Gcn5 Functions in Mammalian Development

We have created a series of mutations in the mouse Gcn5 gene in order to define the functions of this HAT in a mammalian system. Deletion of Gcn5 leads early embryonic death and to telomere dysfunction. Biochemical studies reveal that depletion of Gcn5 or ubiquitin specific protease 22 (Usp22), which is another bona fide component of the Gcn5‐containing SAGA‐type complex, increases the turnover of two shelterin proteins, TRF1 and POT1a. Inhibition of the proteasomes opposes this effect. The Usp22 deubiquitylating module requires association with SAGA complexes for activity, and we find that depletion of Gcn5 compromises this association in mammalian cells. Overall, these results indicate that Gcn5 regulates TRF1 levels through effects on Usp22 activity and SAGA integrity.
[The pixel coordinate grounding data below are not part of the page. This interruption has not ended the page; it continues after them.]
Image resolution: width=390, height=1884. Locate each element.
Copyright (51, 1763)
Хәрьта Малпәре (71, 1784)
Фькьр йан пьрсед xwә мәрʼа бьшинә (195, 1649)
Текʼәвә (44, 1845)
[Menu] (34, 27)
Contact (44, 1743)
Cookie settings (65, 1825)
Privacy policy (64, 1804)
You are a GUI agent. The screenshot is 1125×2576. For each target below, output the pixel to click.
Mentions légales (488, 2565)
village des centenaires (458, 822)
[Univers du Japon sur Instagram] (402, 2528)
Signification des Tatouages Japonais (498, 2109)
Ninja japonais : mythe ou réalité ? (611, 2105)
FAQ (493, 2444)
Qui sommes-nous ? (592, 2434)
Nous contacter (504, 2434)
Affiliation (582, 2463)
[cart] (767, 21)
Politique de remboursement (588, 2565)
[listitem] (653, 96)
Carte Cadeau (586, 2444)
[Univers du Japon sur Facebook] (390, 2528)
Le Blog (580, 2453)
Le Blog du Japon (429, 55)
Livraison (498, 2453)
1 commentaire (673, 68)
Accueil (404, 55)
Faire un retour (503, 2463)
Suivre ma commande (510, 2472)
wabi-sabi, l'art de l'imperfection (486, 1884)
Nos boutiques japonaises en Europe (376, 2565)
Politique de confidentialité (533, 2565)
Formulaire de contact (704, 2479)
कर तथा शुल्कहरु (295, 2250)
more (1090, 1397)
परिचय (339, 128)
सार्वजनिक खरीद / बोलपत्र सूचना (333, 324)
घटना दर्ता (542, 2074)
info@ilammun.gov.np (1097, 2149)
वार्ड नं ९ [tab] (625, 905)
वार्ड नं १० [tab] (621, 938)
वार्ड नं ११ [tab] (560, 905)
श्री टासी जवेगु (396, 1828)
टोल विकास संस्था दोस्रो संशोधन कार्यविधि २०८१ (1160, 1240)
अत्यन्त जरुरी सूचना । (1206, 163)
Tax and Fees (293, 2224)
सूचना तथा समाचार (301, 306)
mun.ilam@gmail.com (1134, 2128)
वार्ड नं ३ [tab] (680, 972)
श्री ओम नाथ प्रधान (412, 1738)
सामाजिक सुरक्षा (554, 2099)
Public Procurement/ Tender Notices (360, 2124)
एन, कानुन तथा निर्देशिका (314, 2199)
These studies provide the first indication that Gcn5 and mammalian SAGA influence telomere maintenance and the first demonstration that SAGA affects protein stability. Current studies are directed at identifying additional USP22 targets. We have also created Gcn5 null ES cells. Upon removal of LIF, these cells lose pluripotency more quickly than do wild type ES cells. Preliminary data suggest that Gcn5 may be a key regulator of the master transcription factors required for maintenance of the pluripotent state.